The Professor was by this time so steeled to the unexpected that he hardly paused to consider the strange incongruity between the Princess’s account of her fortunes and the setting in which she lived. He had read Mon Caprice on the gate, and that was the name on the envelope he had found in his pocket. With a resolute hand he rang the bell and asked a resplendent footman if the Princess Balalatinsky were at home.
He was shown through a long succession of drawing-rooms, in the last of which the Princess rose from the depths of a broad divan. She was dressed in black draperies, half-transparent—no, half-translucent; and she stood before the Professor in all the formidable completeness of her beauty.

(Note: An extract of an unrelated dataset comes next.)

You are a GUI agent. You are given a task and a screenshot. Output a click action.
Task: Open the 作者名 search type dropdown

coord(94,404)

Instantly his mind clicked again, and a voice shrilled up at him from the depths: “You always knew you could still recognize a beautiful woman when you saw one”; but he closed his ears to the suggestion and advanced toward the lady.
Before he could take more than three steps she was at his side, almost at his feet; her burning clasp was on his wrists, and her eyes were consuming him like coals of fire.

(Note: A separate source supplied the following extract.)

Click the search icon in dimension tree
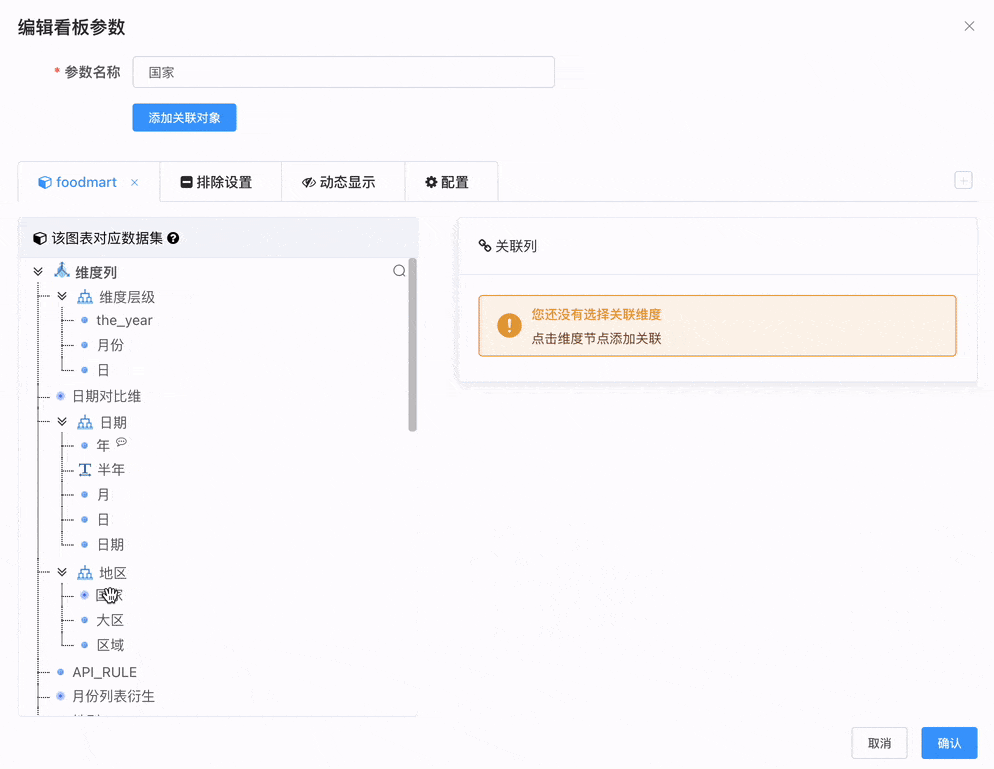This screenshot has width=994, height=769. click(x=399, y=271)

“Master! Maestro! Disguise is useless! You choose to come to me unannounced; but I was sure you would answer my appeal, and I should have recognized you anywhere, and among any number of people.” She lifted his astonished hand to her lips. “It is the penalty of genius,” she breathed.

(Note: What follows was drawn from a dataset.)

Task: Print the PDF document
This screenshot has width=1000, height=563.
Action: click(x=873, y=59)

“But—” gasped the Professor.
A scented finger was laid across his lips. “Hush: not yet. Let me tell you first why I ventured to write to you.” She drew him gently down to an arm-chair beside the divan, and herself sank orientally into its pillows. “I thought I had exhausted all the emotions of life. At my age—is it not a tragedy? But I was mistaken. It is true that I had tried philosophy, marriage, mathematics, divorce, sculpture and love; but I had never attempted the stage. How long it sometimes takes to discover one’s real vocation! No doubt you may have gone through the same uncertainties yourself. At any rate, my gift for the drama did not reveal itself till three months ago, and I have only just completed my play, ‘The Scarlet Cataract,’ a picture of my life, as the title suggests—and which, my friends tell me, is not without dramatic merit. In fact, if I were to listen to them....”
The Professor struggled from his seat. His old fear of her madness had returned. He began very mildly: “It is quite natural that you should mistake me for some one else—”
With an inimitable gesture she waved the interruption aside. “But what I want to explain is that, of course, the leading rôle can have but one interpreter—Myself. The things happened to Me: who else could possibly know how to act them? Therefore, if I appeal to you—on my knees, Illustrious Impresario!—it is in my double character as dramatist and tragédienne; for in spite of appearances my life has been a tragedy, as you will acknowledge if you will let me outline its principal events in a few words....”
But here she had to pause a second for breath, and the Professor, on his feet, actually shouted his protest. “Madam, I cannot let you go on another moment, first because I’ve heard the story of your life already, and secondly because I’m not the man you suppose.”